→ 作業内容
1 – 長引く咳を扱った本文のうち、「咳はさまざまな疾患の症状とし」で始まり「之氏に解説していただきます。」で終わる範囲を、両端の語句も含めて一字一句変えずに引用すること。
2 – 長引く咳に関する本文の最後の文に続けて、その先の文章を書き継ぐこと。

咳はさまざまな疾患の症状として、さらに薬剤の副作用として現れることがあります。しかしながら、咳がなかなか止まらない場合、原因疾患が曖昧なまま漫然と鎮咳薬、抗炎症薬、抗生剤が投与されてしまい、その結果、ときに生命に危険が及ぶような疾患が見逃されることや、咳によって生活の質が著しく低下することがあります。今特集では、長引く咳の原因と対応について、最新情報も含めて、筑波大学医学医療系臨床医学域呼吸器内科教授の檜澤伸之氏に解説していただきます。

→ 提供データ
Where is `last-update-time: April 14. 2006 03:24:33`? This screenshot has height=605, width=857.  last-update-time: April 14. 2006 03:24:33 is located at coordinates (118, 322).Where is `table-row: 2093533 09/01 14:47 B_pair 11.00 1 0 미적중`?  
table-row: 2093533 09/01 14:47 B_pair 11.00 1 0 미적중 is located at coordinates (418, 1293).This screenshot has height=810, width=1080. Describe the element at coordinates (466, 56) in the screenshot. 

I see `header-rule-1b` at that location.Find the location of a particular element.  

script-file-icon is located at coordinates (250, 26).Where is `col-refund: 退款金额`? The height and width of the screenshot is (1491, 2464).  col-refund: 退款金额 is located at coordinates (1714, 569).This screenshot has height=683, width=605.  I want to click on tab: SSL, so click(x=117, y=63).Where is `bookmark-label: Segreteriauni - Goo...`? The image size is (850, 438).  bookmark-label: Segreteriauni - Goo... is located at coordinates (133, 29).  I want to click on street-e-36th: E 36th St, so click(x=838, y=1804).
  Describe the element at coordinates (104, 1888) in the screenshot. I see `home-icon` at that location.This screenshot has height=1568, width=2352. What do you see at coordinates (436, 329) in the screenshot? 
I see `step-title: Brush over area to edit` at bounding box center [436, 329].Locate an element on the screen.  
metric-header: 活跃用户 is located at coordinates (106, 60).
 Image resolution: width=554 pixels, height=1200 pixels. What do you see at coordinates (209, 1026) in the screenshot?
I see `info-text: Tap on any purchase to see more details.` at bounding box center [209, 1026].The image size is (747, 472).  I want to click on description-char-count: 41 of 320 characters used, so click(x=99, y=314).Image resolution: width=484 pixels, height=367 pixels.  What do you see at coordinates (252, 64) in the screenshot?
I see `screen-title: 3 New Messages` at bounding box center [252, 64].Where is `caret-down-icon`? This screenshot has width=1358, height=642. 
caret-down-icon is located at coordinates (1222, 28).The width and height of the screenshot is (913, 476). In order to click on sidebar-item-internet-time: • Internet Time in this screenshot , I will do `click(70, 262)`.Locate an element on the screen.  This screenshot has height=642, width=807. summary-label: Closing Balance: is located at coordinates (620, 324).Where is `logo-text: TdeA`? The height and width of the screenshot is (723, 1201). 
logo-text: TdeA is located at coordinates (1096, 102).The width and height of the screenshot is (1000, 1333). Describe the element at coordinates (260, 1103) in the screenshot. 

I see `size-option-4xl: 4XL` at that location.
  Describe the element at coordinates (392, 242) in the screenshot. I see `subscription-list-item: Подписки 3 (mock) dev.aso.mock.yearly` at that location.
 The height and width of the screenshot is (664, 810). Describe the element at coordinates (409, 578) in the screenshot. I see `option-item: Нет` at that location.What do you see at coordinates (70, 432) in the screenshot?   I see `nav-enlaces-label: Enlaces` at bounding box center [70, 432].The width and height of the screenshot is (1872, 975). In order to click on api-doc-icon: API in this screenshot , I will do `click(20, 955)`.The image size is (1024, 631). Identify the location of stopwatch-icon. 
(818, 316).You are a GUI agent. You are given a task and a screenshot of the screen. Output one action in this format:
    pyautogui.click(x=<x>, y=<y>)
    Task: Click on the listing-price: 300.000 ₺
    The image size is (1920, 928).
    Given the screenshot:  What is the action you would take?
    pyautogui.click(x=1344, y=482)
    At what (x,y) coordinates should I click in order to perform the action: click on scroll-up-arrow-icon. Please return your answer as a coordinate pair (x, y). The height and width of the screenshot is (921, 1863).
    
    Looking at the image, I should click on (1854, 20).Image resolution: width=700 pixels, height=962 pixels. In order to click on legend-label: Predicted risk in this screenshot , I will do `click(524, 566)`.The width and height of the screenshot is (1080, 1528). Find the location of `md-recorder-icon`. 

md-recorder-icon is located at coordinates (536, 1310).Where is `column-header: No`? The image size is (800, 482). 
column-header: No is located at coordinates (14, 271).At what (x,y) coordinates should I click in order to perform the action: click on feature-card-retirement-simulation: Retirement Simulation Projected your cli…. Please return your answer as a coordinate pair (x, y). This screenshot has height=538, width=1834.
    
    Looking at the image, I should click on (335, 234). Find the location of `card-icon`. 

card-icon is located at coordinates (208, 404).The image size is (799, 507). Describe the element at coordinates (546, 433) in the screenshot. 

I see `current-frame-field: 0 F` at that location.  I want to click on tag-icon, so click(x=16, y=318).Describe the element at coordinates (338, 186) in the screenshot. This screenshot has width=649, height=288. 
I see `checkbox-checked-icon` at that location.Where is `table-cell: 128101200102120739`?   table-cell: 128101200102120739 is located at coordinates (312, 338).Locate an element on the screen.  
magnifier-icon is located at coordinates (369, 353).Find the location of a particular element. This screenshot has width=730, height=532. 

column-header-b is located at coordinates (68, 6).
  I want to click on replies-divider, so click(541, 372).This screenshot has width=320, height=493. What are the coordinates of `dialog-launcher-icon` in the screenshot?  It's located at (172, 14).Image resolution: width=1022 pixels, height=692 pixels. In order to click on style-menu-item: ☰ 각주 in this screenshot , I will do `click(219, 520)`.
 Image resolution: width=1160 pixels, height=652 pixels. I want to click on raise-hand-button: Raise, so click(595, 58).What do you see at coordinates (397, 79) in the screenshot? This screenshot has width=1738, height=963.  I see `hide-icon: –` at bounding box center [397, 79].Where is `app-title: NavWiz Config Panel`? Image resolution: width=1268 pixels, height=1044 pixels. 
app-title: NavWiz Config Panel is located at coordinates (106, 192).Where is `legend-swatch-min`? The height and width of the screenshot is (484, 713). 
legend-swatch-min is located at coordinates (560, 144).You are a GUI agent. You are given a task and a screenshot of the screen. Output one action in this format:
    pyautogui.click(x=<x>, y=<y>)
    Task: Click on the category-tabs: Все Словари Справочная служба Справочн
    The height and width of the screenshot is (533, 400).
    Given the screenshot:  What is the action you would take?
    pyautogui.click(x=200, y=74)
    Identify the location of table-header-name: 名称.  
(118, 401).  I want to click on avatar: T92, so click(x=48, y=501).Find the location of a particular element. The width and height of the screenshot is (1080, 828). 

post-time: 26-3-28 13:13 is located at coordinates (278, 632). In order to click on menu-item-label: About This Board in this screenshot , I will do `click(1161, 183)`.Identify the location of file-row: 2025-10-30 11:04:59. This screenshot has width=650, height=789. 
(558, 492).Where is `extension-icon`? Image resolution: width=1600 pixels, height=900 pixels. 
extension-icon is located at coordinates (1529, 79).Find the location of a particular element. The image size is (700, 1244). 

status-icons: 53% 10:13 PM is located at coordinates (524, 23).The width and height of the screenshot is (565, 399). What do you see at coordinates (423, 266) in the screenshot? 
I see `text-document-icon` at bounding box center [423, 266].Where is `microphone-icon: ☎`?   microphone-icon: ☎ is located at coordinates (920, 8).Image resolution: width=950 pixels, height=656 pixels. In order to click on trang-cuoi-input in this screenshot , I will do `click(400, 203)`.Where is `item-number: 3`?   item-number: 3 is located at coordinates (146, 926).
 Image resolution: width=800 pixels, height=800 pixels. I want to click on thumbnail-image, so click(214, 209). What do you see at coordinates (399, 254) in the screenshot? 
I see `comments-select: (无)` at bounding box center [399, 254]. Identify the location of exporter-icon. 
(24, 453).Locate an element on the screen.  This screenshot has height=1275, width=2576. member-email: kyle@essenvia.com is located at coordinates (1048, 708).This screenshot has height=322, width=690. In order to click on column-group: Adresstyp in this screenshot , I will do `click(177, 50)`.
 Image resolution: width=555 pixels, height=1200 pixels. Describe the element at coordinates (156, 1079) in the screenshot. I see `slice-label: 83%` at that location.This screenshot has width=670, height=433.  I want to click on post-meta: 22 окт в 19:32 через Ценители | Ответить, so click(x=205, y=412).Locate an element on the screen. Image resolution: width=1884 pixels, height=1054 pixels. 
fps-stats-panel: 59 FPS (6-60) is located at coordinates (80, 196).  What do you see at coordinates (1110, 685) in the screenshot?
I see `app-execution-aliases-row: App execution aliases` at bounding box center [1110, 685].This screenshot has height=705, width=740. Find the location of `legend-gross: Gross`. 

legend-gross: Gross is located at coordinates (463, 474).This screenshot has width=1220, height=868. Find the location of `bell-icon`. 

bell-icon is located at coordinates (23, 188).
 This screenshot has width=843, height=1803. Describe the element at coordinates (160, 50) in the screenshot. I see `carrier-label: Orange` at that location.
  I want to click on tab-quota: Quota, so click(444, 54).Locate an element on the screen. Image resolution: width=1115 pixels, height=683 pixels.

→ 回答一覧
1 –
咳はさまざまな疾患の症状として、さらに薬剤の副作用として現れることがあります。しかしながら、咳がなかなか止まらない場合、原因疾患が曖昧なまま漫然と鎮咳薬、抗炎症薬、抗生剤が投与されてしまい、その結果、ときに生命に危険が及ぶような疾患が見逃されることや、咳によって生活の質が著しく低下することがあります。今特集では、長引く咳の原因と対応について、最新情報も含めて、筑波大学医学医療系臨床医学域呼吸器内科教授の檜澤伸之氏に解説していただきます。

2 –
咳は異物などの侵入を防ぐ生体防御反応 長引く咳は感染症以外の原因が増える
呼吸器疾患の日常診療では、咳はもっとも頻度の高い症状の1つです。咳をもたらす原因は、インフルエンザや感冒、喘息、薬剤の副作用などさまざまです。咳の診療では、その原因を突き止めることが重要になります。治療法は原因によって大きく異なるため、原因を突き止めることができれば、咳の治療はほぼ終わっているといっても過言ではありません。
肺は呼吸によって酸素を取り込み、二酸化炭素を排出しています。しかし、私たちが吸っている空気には酸素だけが含まれているわけではありません。いろいろなほこり、たばこ煙や大気汚染物質、かび、細菌やウイルスなど、体や肺にとって有害な異物が数多く含まれています。そのためにそれらの異物から肺を守るシステムが発達しています。その重要なシステムの一つとして咳があります(図1)。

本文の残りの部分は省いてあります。